### SOURCE RECORDS

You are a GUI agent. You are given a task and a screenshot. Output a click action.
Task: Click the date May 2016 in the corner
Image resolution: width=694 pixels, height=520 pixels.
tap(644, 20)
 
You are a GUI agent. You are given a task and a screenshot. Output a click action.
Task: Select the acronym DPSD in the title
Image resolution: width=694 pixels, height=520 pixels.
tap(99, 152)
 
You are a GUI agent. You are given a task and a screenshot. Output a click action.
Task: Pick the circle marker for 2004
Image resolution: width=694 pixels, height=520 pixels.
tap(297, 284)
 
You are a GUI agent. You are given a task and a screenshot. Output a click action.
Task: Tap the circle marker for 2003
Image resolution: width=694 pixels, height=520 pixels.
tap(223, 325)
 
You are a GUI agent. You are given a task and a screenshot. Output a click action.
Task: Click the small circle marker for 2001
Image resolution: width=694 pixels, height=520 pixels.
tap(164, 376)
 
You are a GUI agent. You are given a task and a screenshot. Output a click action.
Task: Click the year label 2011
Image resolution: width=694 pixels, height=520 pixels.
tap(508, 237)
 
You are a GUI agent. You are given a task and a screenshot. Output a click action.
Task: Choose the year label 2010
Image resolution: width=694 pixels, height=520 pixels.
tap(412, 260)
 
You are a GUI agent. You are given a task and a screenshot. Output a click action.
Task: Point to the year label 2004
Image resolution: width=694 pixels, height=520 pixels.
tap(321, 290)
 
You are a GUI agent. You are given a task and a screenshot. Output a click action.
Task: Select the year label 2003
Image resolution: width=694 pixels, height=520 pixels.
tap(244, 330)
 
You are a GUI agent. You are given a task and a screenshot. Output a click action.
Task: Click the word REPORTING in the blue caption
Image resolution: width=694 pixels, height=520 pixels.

######

Output the full listing without altering anything.

You are a GUI agent. You are given a task and a screenshot. Output a click action.
Task: Click the date May 2016 in the corner
Image resolution: width=694 pixels, height=520 pixels.
tap(644, 20)
 
You are a GUI agent. You are given a task and a screenshot. Output a click action.
Task: Select the acronym DPSD in the title
Image resolution: width=694 pixels, height=520 pixels.
tap(99, 152)
 
You are a GUI agent. You are given a task and a screenshot. Output a click action.
Task: Pick the circle marker for 2004
Image resolution: width=694 pixels, height=520 pixels.
tap(297, 284)
 
You are a GUI agent. You are given a task and a screenshot. Output a click action.
Task: Tap the circle marker for 2003
Image resolution: width=694 pixels, height=520 pixels.
tap(223, 325)
 
You are a GUI agent. You are given a task and a screenshot. Output a click action.
Task: Click the small circle marker for 2001
Image resolution: width=694 pixels, height=520 pixels.
tap(164, 376)
 
You are a GUI agent. You are given a task and a screenshot. Output a click action.
Task: Click the year label 2011
Image resolution: width=694 pixels, height=520 pixels.
tap(508, 237)
 
You are a GUI agent. You are given a task and a screenshot. Output a click action.
Task: Choose the year label 2010
Image resolution: width=694 pixels, height=520 pixels.
tap(412, 260)
 
You are a GUI agent. You are given a task and a screenshot. Output a click action.
Task: Point to the year label 2004
Image resolution: width=694 pixels, height=520 pixels.
tap(321, 290)
 
You are a GUI agent. You are given a task and a screenshot. Output a click action.
Task: Select the year label 2003
Image resolution: width=694 pixels, height=520 pixels.
tap(244, 330)
 
You are a GUI agent. You are given a task and a screenshot. Output a click action.
Task: Click the word REPORTING in the blue caption
Image resolution: width=694 pixels, height=520 pixels.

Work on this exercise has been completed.